Day 17: Myers Flat to Leggett

I'm probably going to be tired today. Too bad it's a long day.

The route rolls through the redwood trees to Redway, then begins a gradual climb through a series of parks. After 47 miles and almost 5000' of climbing, I'll camp near Drive-Thru Tree State Park.

Day 18: Leggett to Ft. Bragg

Remember all that climbing yesterday? Today kind of makes up for it.

There's another four-mile climb, then I'm descending for almost 13 miles (good thing I've got disc brakes). There's a bump at the bottom that takes me back to the coast, but then it's easy rolling on CA-1 through parks and towns. After 46 miles and over 4000' of climbing, I will be happy to sleep at a hotel in Fort Bragg tonight.

Day 19: Ft. Bragg to Gualala

As I get closer to San Francisco, the terrain becomes more sawtoothed. Today is 60 miles with over 6000' of climbing -- most of it the perpetual up-and-down variety -- as I roll past the coast of California.  There are plenty of small towns to stop in and grab a bite to eat, so I plan to take it easy down to my campsite at Gualala Point Regional Park.

Day 20: Gualala to Bodega Bay

Today is one last easy day, with only 50 miles and about 4000' of climbing, enabling me to enjoy one final day of peace before returning to civilization. It's almost all CA-1, through state parks and small towns, before passing through Bodega Bay to camp at Doran Regional Park.

Day 21: Bodega Bay to San Francisco

You gotta finish this kind of thing with a bang, so today's route is over 70 miles and almost 5000' of climbing.

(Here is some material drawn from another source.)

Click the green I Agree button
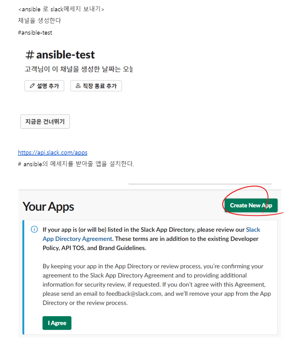The image size is (296, 347). 57,323
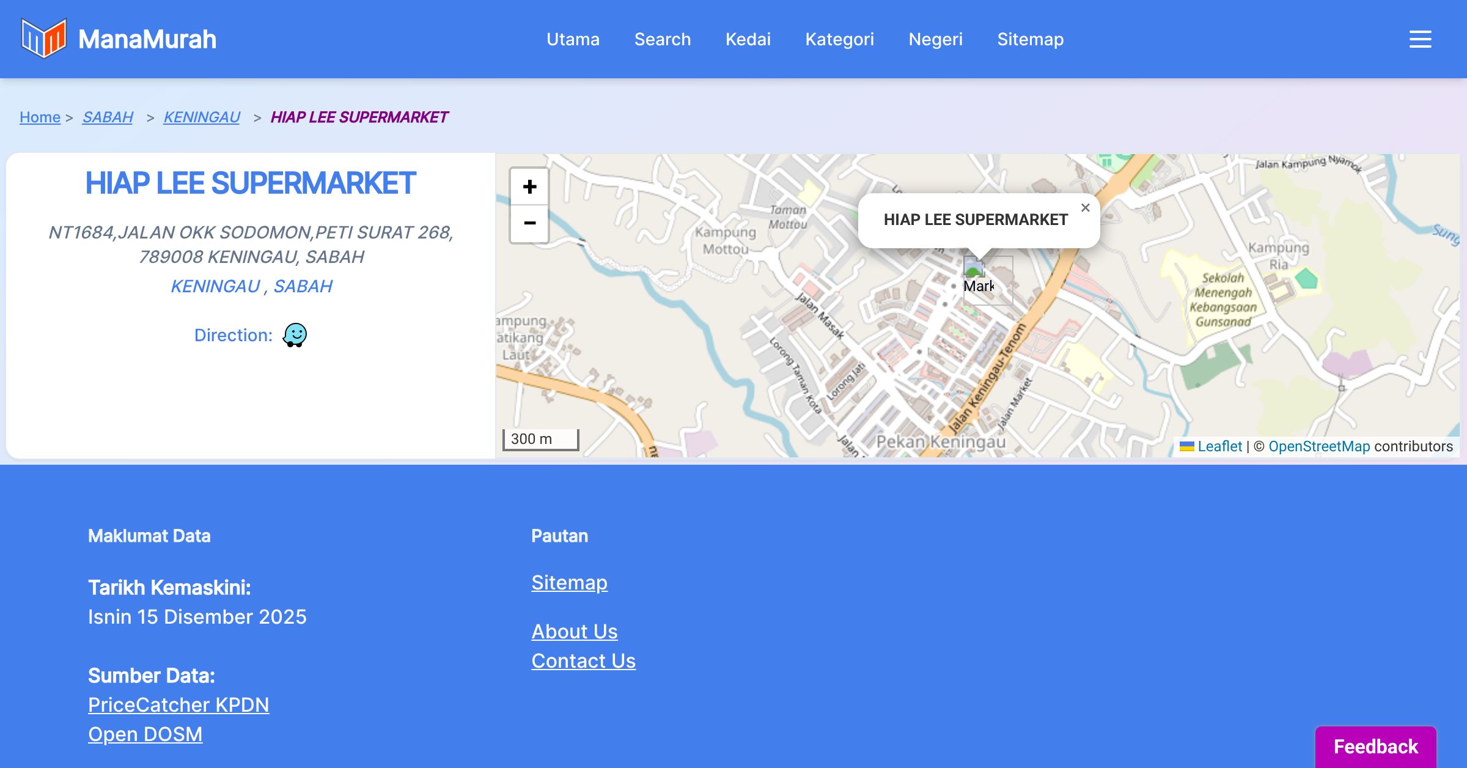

After packing my tent away for the last time, I will head along the coast down to Point Reyes, then climb over the ridge towards George Lucas's house in San Rafael. Hopefully the roads won't be too busy as I roll down through Sausalito, over the Golden Gate Bridge, and into The City. There's a bike shop over by Nob Hill that will ship Sparkletini back to Gran Fondo; from there, I'll get to a hotel and get a good dinner. Tomorrow, I fly home.

I hope to blog about this trip as I go. My posts have been kind of thin this year, so I hope stunning pictures and scintillating descriptions will make up for that.

1 comment:

  1. RB, sounds like an amazing trip. Suggest that you try to visit the McMenamins Pub in Centralia. The throne like urinal construct is not to be missed. And the burger is pretty good too.